The picture that began forming after the first day is that it was the advisers themselves which triggered the collapse.
Why? Well it appears that in the months prior to the collapse, many advisers started to stop putting money into the firm.
This funds flow drought, combined with borrowers not paying the company, led to the inevitable liquidity crunch. No money in, no money out to make interest payments. (This in itself raises questions about how the company was being run).
While this picture was one which formed quite quickly, it was brought home to me when a gentleman, who shall remain nameless but used finance companies extensively, said, "we brought the company down" (or words to the effect). On enquiry this was the royal we (advisers, not his company).

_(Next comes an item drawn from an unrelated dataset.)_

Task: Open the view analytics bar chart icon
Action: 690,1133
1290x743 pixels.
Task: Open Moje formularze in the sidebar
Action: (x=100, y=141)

So in the end, it seems, advisers where the catalyst for the collapse.
That brings me to a point which needs clarification.

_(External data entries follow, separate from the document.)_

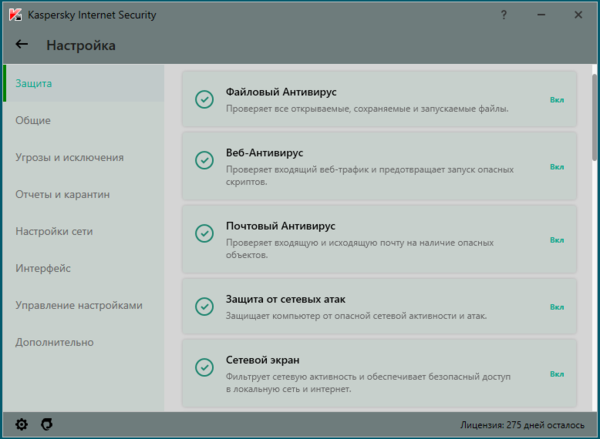Screen dimensions: 600x439
Task: Click the support agent icon in bottom bar
Action: tap(46, 425)
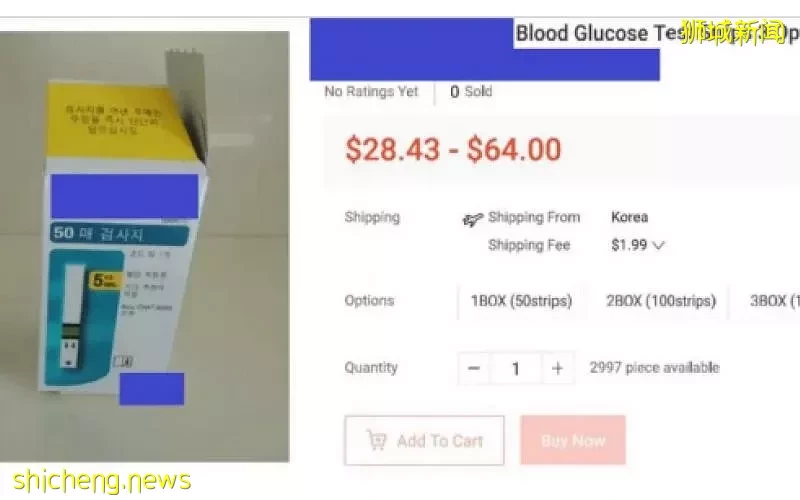Increase quantity with the plus button
Viewport: 800px width, 500px height.
558,368
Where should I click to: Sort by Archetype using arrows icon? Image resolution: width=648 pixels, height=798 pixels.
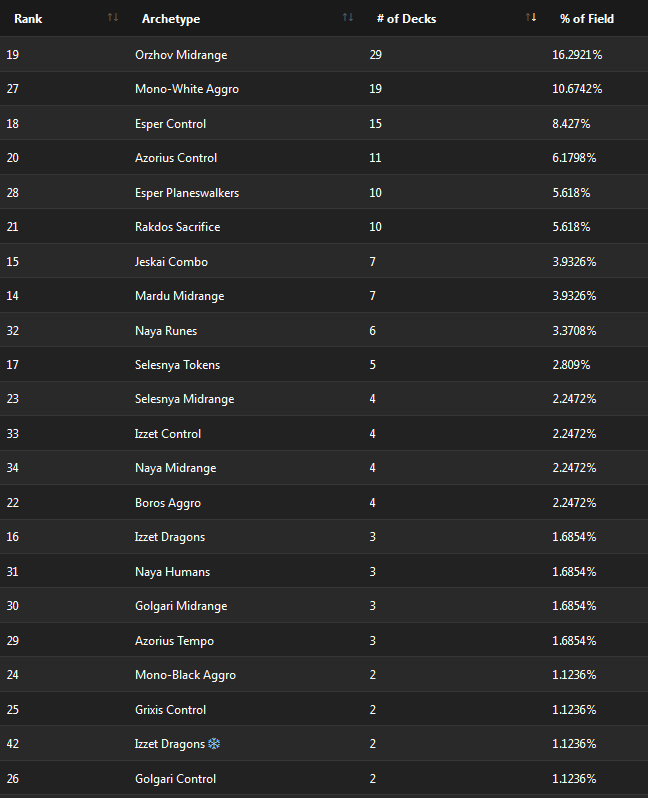point(348,18)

A news item in one of the weekend papers quoted the IFA ceo David Hutton as saying not much of the money in the company came from advisers.
This is patent rubbish. Sources inside Bridgecorp say 60-70% of the money raised came through advisers.
Some of the biggest supporters are high profile and senior members of the association. One report (unconfirmed) is that a large firm had up to $50 million in the company; many others had amounts of around the $5 million mark.
Comments (2)
Mike King
Phil
Your criticism of structuring the rolling maturities of finance company debentures is a little specious – it makes sound sense to split a holding between a variety of debt issuers and maturities: over say 6, 12 & 18 months.
It’s not to maximize brokerage but to minimize the exposure while still securing a reasonable average income return for the investor. As each holding matures, the vehicle is reassessed, and if any concerns have arisen, the maturing holding can be shifted elsewhere, thus reducing exposure to a company that may be experiencing difficulties.
The Bridgecorp demise as certainly, at least in part, victim to this strategy – not only was no new money being offered, but the staggered maturities were not being re-invested. It was a slow bleed, at first, but then…
Bang.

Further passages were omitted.